Is red meat really that unhealthy?
According to all the medical advice, like most things, it’s about balance. In 2018, the World Cancer Research Fund released its report ‘Diet, Nutrition, Physical Activity and Cancer: A Global Perspective’. In it, they recommend we eat a maximum of 500g of red meat per week. This tallies with the NHS recommendation of 70g per day. The World Cancer Research Fund also advises to completely avoid processed meats. This is because they find “convincing” evidence that processed and red meats are causes of bowel cancer.
People in wealthier countries often eat much more than this recommended amount and only one third of Britons eat their 5-a-day portions of vegetables and fruit.
So, in health terms, reduction of red meat and processed meats is beneficial to our overall health. But it is only one part of the picture.
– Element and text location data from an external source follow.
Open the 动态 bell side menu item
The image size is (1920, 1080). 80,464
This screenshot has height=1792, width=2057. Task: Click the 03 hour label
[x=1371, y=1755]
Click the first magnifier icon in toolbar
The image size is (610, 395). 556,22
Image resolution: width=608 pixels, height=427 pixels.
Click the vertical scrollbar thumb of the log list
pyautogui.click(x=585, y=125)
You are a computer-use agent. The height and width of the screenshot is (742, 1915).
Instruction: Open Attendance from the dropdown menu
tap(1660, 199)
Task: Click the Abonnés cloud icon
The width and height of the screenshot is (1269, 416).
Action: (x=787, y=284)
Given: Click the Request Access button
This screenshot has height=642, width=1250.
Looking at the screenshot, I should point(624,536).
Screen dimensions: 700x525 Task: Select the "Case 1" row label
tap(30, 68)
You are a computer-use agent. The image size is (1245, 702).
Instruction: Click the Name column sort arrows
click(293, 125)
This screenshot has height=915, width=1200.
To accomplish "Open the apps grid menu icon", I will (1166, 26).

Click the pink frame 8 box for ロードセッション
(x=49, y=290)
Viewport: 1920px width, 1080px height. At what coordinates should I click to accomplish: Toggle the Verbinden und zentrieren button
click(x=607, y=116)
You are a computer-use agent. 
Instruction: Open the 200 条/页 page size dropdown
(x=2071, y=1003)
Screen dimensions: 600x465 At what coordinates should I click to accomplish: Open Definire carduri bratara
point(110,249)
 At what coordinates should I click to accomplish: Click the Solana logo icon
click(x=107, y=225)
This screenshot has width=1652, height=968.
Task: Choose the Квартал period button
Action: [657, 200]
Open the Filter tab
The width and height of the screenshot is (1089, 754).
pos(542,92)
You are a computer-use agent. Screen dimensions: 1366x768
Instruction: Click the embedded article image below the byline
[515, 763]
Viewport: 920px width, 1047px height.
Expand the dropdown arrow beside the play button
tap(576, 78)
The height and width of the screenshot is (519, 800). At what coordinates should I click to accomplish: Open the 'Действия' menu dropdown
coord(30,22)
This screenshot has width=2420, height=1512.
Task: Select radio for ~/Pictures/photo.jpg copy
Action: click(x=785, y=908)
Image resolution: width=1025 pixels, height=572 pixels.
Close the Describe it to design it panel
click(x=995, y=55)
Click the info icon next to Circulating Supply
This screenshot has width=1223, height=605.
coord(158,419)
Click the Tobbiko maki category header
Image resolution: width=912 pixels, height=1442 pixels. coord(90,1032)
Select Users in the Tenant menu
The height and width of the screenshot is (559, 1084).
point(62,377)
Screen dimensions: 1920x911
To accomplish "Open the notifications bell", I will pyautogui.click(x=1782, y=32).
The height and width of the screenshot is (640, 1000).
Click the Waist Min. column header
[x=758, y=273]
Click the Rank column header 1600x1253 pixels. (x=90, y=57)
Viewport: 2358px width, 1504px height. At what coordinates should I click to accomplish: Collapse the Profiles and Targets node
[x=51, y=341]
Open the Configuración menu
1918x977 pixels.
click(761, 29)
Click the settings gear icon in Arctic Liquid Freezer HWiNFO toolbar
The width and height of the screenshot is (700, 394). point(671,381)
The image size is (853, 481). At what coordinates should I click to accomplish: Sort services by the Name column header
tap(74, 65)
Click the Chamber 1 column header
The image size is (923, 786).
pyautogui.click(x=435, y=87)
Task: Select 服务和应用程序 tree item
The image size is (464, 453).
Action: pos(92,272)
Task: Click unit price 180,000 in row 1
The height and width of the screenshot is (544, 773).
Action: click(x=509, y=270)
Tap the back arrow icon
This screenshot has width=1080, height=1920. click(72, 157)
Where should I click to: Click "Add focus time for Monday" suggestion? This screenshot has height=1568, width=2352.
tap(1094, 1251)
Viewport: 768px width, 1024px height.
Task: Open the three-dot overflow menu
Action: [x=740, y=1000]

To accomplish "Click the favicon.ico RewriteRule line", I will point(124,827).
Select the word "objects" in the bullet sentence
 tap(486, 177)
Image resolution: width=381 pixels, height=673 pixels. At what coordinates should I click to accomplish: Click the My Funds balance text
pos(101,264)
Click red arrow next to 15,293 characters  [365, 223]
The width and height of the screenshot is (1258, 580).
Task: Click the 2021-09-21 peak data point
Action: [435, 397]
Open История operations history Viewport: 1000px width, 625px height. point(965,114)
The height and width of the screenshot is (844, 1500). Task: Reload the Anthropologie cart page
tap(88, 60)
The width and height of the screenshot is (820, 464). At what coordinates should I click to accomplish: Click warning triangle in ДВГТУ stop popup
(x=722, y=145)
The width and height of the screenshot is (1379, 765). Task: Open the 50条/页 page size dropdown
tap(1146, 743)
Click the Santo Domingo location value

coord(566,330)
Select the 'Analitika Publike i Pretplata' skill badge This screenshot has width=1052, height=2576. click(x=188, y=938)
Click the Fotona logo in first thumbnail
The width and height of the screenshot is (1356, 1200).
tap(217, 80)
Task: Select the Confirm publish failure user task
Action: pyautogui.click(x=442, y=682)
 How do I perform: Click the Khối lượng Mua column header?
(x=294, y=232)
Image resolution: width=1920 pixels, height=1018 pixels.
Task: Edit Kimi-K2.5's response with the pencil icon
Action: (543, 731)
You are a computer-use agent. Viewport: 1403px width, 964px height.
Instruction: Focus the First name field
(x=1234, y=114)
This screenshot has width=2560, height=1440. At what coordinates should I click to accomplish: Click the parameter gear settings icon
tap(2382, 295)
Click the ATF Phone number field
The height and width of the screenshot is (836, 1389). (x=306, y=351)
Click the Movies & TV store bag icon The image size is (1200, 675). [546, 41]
But we don’t all want to be vegan
Co-author of the UKHACC report, Kristin Bash, told the Guardian that they weren’t suggesting everyone should become vegan, but “It’s just saying increase your consumption of plant protein. It’s a simple message and something that’s widely supported by health organisations around the world. We can’t reach our goals without addressing our food system. The climate crisis isn’t something we should see as far in the future. It’s time to take these issues seriously now.”
Obviously, while the scientific facts are pretty straightforward, the implementation of large-scale change will take negotiation and time. Time which the climate change emergency suggests we don’t have.
We’ll have to wait and see what the food industry, government and ourselves as consumers do to protect the health of the planet and ourselves.